Well, yes. But seeing I’ve asked, she will say, “You’re already getting things like ‘Has it gone too far?’. What has gone too far? Someone’s right not to be assaulted? It’s such a mad thing. How can you say that?”

Does she think we’re handing our daughters a better world? “Well, I think our daughters might make a better world and that’s what we have to hope. You know,” she sighs, “the struggle continues.”

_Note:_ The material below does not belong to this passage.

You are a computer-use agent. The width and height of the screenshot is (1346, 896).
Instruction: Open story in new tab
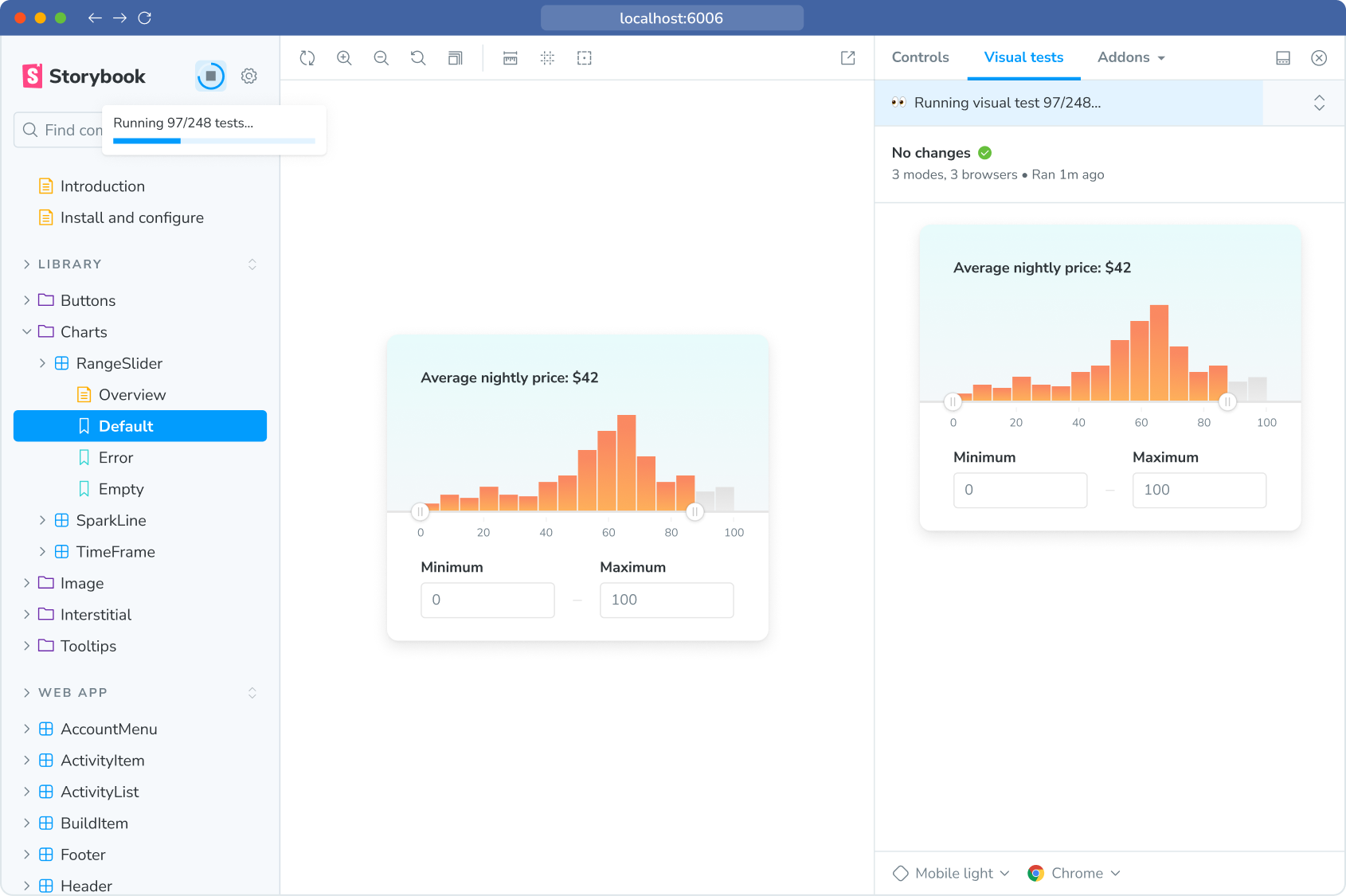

Meanwhile, there’s the comfort of the day job, cooking and eating and gazing at beauty. “It can be as simple as seeing the green of leeks against the green of peas and then the different green of dill. It sounds pretentious to say but I never mind saying it: those small things are quite uplifting.

“Those little things make more difference in a day, in a life, than you can quite explain,” she murmurs, managing to sound simultaneously fragile and decidedly flinty. Nothing’s going to stop her making dinner.

Nigella: At My Table, Sky Food TV, Monday, 8.30pm.